Taneyev occupies a unique position among turn-of-the-century Russian composers in that he rejected all forms of nationalistic music, whether folktunes or dance rhythms, in favor of the classical forms of Western music. Technically he was perhaps the best-equipped of any Russian composer, though some have regretted his insistence on cutting himself off from anything innately Russian in his own music. Among his compositions are four symphonies, nine quartets, three quintets, an opera, and numerous choral works.
Taneyev composed his Piano Quintet in G Minor in the years 1908-10, just after leaving the Moscow Conservatory. This is big music: its four movements stretch out over three-quarters of an hour, and Taneyev generates a huge volume of sound from these five instruments. It is also well-integrated music: it opens with a slow introduction marked mesto (“sad”), and the piano’s opening figure will become the fundamental theme-shape for the entire quintet. This shape evolves into the movement’s main theme when the music leaps ahead at the Allegro patetico. In this case, patetico means not “pathetic” but “expressive” or “intense,” and intense this movement certainly is. The flowing second subject (also built on the opening shape) brings some calm, but it is the gigantic scope of this movement that impresses most. Taneyev’s markings range from triple forte and drammaticamente to frequent admonitions to keep the music cantabile, dolce, espressivo. Despite these interludes of calm, the movement drives with unremitting force through the tense G-minor cadence.
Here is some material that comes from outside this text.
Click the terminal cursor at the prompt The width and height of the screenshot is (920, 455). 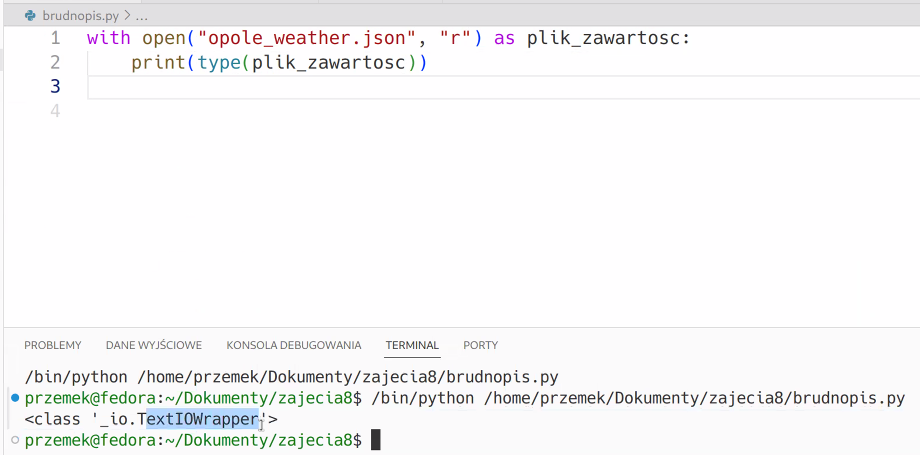click(x=376, y=439)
The pleasing Scherzo is much lighter, sparkling along on the piano’s staccato triplets and the strings’ ricochet bowing. There is unusual metric variety here: into a fundamental pulse of 6/8(2/4), Taneyev alters the meter in such ways that the same meter can feel completely different–these subtle shifts of pulse are part of the music’s charm. Another part is its good spirits: Taneyev at one point marks the score con allegrezza: “with mirth.” The theme-shape from the very beginning returns here in the trio and in the coda, which drives to a sudden ending.
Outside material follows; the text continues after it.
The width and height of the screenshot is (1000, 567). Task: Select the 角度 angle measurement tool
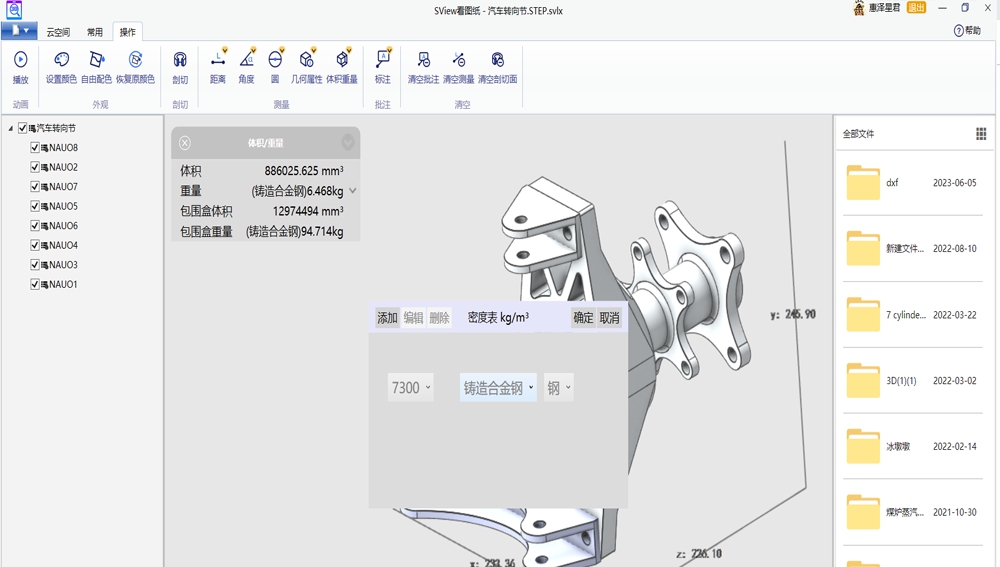coord(246,61)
The remarkable Largo is built around an ostinato-like theme stamped out by all five players and then repeated in some form throughout the movement. Above this, Taneyev spins out a variety of expressive music, alternating passages for strings alone with extended writing for solo piano. The movement rises to a passionato climax before falling away to the effective ending, where the ostinato theme–so powerful throughout–dissolves quietly at the close. The tumultuous finale is built on material from earlier movements–in fact, when the main theme takes wing, Taneyev marks it pateticamente. This is a dramatic movement, full-throated in its rhetoric, and it drives to an extraordinarily sonorous close.